[Collected data entries]
•••
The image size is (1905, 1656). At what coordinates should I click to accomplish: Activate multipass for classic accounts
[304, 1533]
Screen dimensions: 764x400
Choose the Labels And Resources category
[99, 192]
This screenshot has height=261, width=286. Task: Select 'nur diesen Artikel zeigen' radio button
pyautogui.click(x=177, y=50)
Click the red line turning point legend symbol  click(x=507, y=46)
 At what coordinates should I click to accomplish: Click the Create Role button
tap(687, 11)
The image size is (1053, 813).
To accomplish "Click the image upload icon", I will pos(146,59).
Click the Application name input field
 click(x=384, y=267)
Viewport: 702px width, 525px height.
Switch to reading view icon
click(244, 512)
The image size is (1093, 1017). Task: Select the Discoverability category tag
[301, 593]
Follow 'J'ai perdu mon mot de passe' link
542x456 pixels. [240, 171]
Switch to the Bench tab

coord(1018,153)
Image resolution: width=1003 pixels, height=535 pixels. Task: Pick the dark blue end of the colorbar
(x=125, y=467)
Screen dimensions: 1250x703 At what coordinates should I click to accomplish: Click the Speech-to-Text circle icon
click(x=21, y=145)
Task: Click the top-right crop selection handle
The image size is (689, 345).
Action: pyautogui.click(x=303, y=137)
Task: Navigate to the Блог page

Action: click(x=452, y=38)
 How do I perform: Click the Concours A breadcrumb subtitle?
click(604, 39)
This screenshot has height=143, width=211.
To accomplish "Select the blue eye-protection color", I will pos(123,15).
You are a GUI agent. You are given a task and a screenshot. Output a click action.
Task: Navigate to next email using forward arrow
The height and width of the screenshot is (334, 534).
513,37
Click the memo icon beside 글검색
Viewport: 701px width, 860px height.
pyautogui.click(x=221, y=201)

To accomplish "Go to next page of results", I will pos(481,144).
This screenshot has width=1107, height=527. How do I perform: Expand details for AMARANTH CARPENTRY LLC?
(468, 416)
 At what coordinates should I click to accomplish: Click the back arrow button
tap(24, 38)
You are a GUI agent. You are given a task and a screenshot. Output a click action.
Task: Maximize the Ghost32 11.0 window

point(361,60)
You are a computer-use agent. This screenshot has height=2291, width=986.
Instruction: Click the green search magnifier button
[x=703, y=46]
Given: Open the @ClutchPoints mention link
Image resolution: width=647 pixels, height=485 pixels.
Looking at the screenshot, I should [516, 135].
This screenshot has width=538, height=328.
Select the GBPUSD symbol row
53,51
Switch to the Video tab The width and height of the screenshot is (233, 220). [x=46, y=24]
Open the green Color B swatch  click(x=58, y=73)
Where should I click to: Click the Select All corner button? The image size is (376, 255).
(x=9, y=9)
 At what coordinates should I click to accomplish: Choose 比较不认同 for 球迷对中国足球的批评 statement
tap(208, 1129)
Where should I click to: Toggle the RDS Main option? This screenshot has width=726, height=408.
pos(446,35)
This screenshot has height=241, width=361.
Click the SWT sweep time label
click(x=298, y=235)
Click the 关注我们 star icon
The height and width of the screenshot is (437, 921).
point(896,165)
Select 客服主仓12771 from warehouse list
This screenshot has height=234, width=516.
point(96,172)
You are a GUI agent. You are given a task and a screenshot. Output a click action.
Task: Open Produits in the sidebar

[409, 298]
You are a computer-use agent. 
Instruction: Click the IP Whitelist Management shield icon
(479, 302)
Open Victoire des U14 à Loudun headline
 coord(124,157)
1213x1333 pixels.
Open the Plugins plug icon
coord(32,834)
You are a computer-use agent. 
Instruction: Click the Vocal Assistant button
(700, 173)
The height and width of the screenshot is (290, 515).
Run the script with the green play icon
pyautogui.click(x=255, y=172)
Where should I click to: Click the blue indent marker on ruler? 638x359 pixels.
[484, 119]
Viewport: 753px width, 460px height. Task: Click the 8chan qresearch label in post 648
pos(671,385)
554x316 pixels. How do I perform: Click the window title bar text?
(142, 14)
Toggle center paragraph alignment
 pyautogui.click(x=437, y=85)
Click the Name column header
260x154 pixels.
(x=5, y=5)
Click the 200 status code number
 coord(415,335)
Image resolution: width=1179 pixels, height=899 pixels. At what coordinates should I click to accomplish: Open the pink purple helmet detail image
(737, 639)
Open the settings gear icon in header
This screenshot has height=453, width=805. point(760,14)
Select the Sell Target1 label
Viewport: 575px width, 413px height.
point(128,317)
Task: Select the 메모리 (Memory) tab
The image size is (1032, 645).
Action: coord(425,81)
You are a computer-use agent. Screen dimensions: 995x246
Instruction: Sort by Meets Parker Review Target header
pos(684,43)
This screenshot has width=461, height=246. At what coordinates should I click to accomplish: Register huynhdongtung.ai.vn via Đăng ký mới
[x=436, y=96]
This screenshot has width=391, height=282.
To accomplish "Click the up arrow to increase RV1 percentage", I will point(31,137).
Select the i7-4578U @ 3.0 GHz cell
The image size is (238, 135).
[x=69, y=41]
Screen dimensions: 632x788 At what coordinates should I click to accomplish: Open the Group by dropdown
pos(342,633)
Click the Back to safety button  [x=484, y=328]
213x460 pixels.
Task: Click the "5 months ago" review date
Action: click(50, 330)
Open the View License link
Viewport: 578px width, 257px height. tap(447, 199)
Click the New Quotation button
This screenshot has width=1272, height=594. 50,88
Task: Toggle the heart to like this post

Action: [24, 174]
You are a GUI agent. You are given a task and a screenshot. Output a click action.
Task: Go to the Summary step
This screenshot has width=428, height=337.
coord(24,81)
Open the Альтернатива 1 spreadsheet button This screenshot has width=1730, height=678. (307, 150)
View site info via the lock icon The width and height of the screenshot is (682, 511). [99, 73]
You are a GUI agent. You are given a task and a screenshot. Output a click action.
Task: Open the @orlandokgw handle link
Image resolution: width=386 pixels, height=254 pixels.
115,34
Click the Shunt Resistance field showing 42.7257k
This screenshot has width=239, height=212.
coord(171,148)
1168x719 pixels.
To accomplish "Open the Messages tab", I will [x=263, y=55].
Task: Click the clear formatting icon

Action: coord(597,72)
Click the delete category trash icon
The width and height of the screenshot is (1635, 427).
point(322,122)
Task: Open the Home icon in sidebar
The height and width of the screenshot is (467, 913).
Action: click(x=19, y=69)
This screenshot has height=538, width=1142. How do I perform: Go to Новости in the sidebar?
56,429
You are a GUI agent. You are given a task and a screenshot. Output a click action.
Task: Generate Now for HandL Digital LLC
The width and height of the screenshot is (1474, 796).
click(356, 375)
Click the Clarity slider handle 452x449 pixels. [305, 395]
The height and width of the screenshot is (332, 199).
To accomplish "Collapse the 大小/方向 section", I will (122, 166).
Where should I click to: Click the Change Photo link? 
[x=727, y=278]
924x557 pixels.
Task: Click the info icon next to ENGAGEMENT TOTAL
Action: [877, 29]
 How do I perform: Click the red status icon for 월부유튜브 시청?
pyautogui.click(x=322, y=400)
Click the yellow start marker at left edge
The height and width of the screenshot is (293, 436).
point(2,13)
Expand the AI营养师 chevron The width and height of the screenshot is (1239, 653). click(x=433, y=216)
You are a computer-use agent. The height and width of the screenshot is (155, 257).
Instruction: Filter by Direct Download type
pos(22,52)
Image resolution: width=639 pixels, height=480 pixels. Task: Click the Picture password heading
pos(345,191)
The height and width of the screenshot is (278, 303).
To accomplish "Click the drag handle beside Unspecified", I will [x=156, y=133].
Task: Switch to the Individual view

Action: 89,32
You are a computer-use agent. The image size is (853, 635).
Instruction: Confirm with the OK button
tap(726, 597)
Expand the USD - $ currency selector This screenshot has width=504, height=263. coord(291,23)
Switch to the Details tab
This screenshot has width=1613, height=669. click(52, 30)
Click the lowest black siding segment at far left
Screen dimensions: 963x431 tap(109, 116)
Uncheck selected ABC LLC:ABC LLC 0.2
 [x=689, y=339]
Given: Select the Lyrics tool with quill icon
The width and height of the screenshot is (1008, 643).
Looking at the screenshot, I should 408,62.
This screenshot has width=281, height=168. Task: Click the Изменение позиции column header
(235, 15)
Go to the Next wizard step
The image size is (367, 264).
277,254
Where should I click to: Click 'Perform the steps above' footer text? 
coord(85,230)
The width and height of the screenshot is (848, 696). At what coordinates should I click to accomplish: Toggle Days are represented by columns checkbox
•••
[WHAT TO DO]
Lines after the one containing "You are a computer-use agent. This" are not part of the task. Output the entries exactly from their first line through that one.

[SOLUTION FOR THIS EXERCISE]
The image size is (1905, 1656). At what coordinates should I click to accomplish: Activate multipass for classic accounts
[304, 1533]
Screen dimensions: 764x400
Choose the Labels And Resources category
[99, 192]
This screenshot has height=261, width=286. Task: Select 'nur diesen Artikel zeigen' radio button
pyautogui.click(x=177, y=50)
Click the red line turning point legend symbol  click(x=507, y=46)
 At what coordinates should I click to accomplish: Click the Create Role button
tap(687, 11)
The image size is (1053, 813).
To accomplish "Click the image upload icon", I will pos(146,59).
Click the Application name input field
 click(x=384, y=267)
Viewport: 702px width, 525px height.
Switch to reading view icon
click(244, 512)
The image size is (1093, 1017). Task: Select the Discoverability category tag
[301, 593]
Follow 'J'ai perdu mon mot de passe' link
542x456 pixels. [240, 171]
Switch to the Bench tab

coord(1018,153)
Image resolution: width=1003 pixels, height=535 pixels. Task: Pick the dark blue end of the colorbar
(x=125, y=467)
Screen dimensions: 1250x703 At what coordinates should I click to accomplish: Click the Speech-to-Text circle icon
click(x=21, y=145)
Task: Click the top-right crop selection handle
The image size is (689, 345).
Action: pyautogui.click(x=303, y=137)
Task: Navigate to the Блог page

Action: click(x=452, y=38)
 How do I perform: Click the Concours A breadcrumb subtitle?
click(604, 39)
This screenshot has height=143, width=211.
To accomplish "Select the blue eye-protection color", I will pos(123,15).
You are a GUI agent. You are given a task and a screenshot. Output a click action.
Task: Navigate to next email using forward arrow
The height and width of the screenshot is (334, 534).
513,37
Click the memo icon beside 글검색
Viewport: 701px width, 860px height.
pyautogui.click(x=221, y=201)

To accomplish "Go to next page of results", I will pos(481,144).
This screenshot has width=1107, height=527. How do I perform: Expand details for AMARANTH CARPENTRY LLC?
(468, 416)
 At what coordinates should I click to accomplish: Click the back arrow button
tap(24, 38)
You are a GUI agent. You are given a task and a screenshot. Output a click action.
Task: Maximize the Ghost32 11.0 window

point(361,60)
You are a computer-use agent. This screenshot has height=2291, width=986.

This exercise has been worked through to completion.